Using telco_churn database, model total charges as a linear function of tenure

*Your excel workbook will be submitted via google classroom. Answers to specific questions will be submitted through a form posted with the assignment*

1. Acquire your data using SQL from the telco_churn database   

    - Extract a table where each observation(row) is a customer *with a month-to-month contract* and your columns are customer id, tenure, and total charges.  
    - Export the table to a csv  
    - Import the csv into a new excel workbook regression_exercises.xlsx


2. Perform a univariate regression analysis. The answers to the following questions will be submitted via the google form posted in the classroom. 

    - How well does your model fit the data?
    - Translate the resulting R^2 value in a sentence that relates to your specific analysis/data.
    - Translate the intercept coefficient into a sentence that explains how it relates to your analysis/data.
    - Is your independent variable important in predicting the customer's total charges?
    - Translate the second coefficient into a sentence that explains how it relates to your analysis/data.      
    - Translate the confidence interval into a meaningful statement about the 2nd coefficient that a non-statistically informed employee would understand. 
    - Write the linear function in the form of $y = mx + b$ using the parameters that were computed from the regression analysis. 
    - What is set of charges that lie above the 90th percentile? (write in interval notation)
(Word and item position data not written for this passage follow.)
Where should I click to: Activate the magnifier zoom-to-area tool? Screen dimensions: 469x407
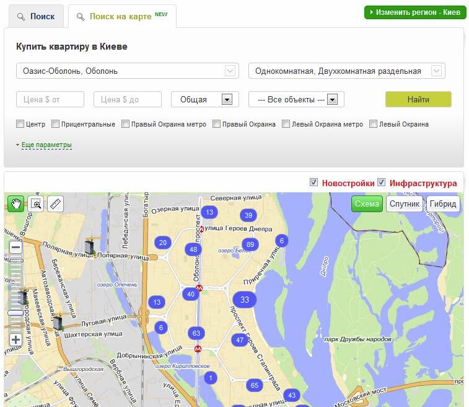(36, 204)
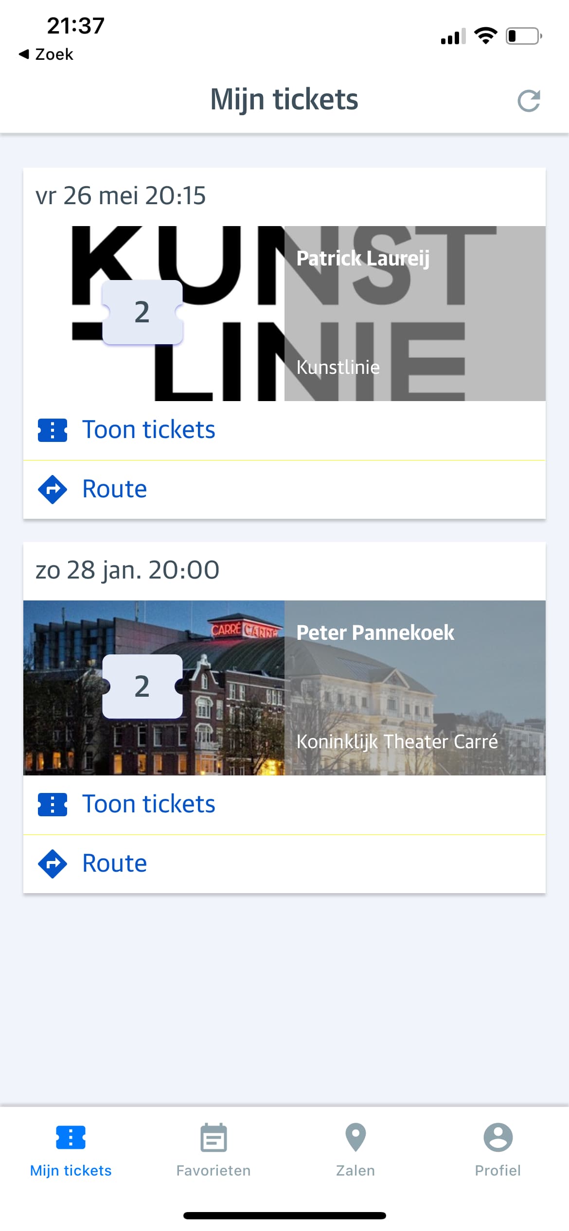Tap the ticket count badge on Carré image
The height and width of the screenshot is (1231, 569).
(142, 686)
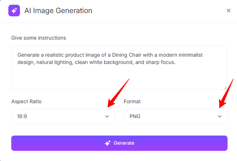Viewport: 237px width, 161px height.
Task: Click the chevron in the Format field
Action: pos(220,116)
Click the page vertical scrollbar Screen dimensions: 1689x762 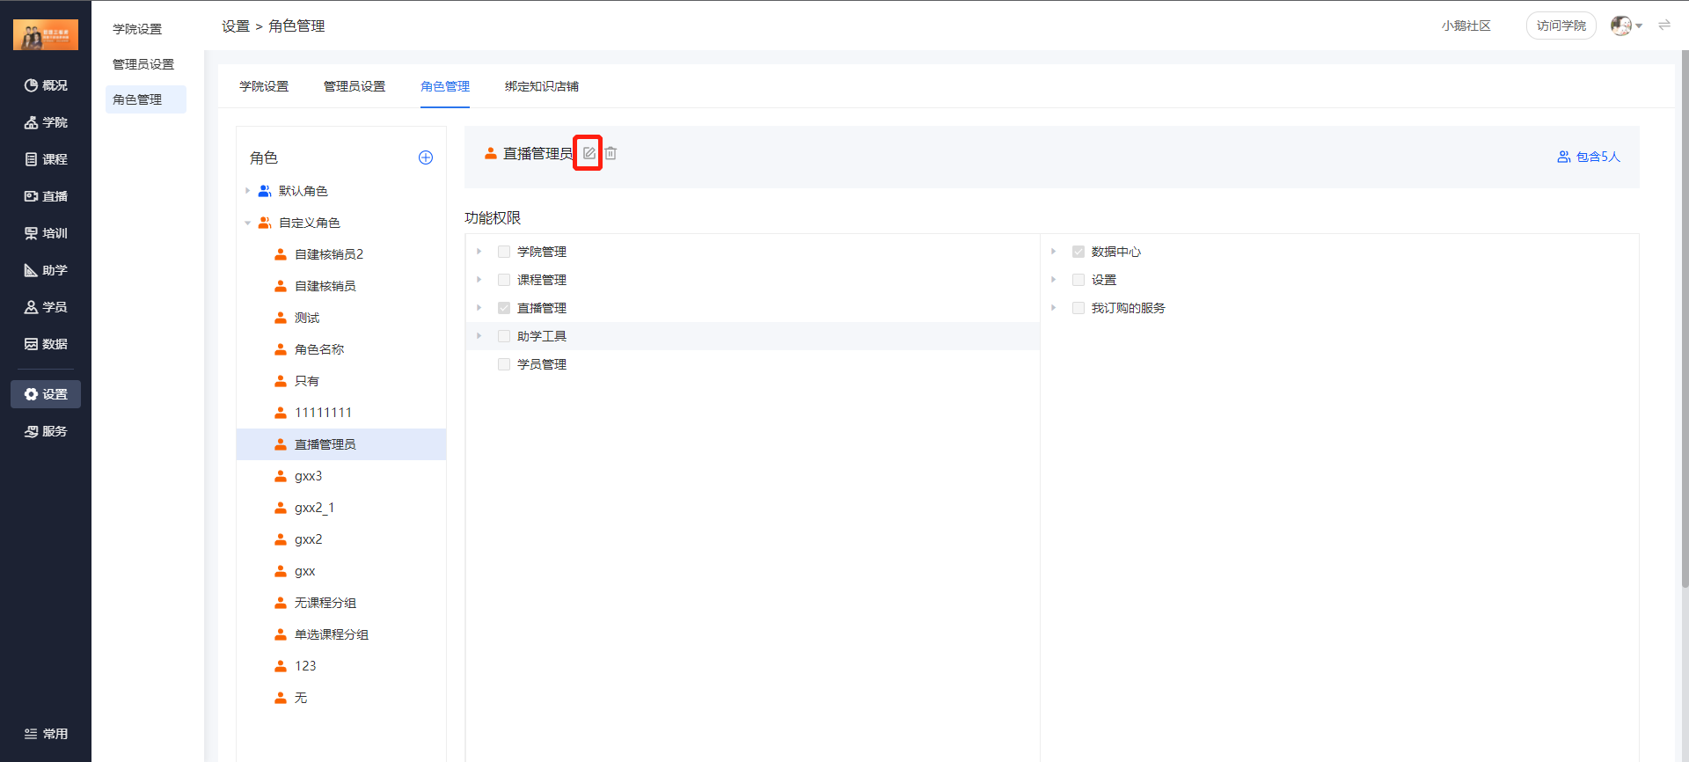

3. Manually compute the following evaluation metrics:

    - SSE, sum of squared error, of the residuals using only the definition of SSE and the basic operations that make up the SSE definition.  Then write a function to validate your manually computed SSE by comparing it with the regression output SSE.  
    - MSE, mean squared error, of the residuals using only the definition of MSE and the basic operations that make up the MSE definition. Then write a function to validate your manually computed MSE by comparing it with the regression output MSE. 


4. Plot the residuals
    - Analyze the residual plot and answser the following question in the google form posted with this assignment in the google classroom: Is there more work to do to capture more information related to the variance?  Why or why not? If so, what feature would you add next?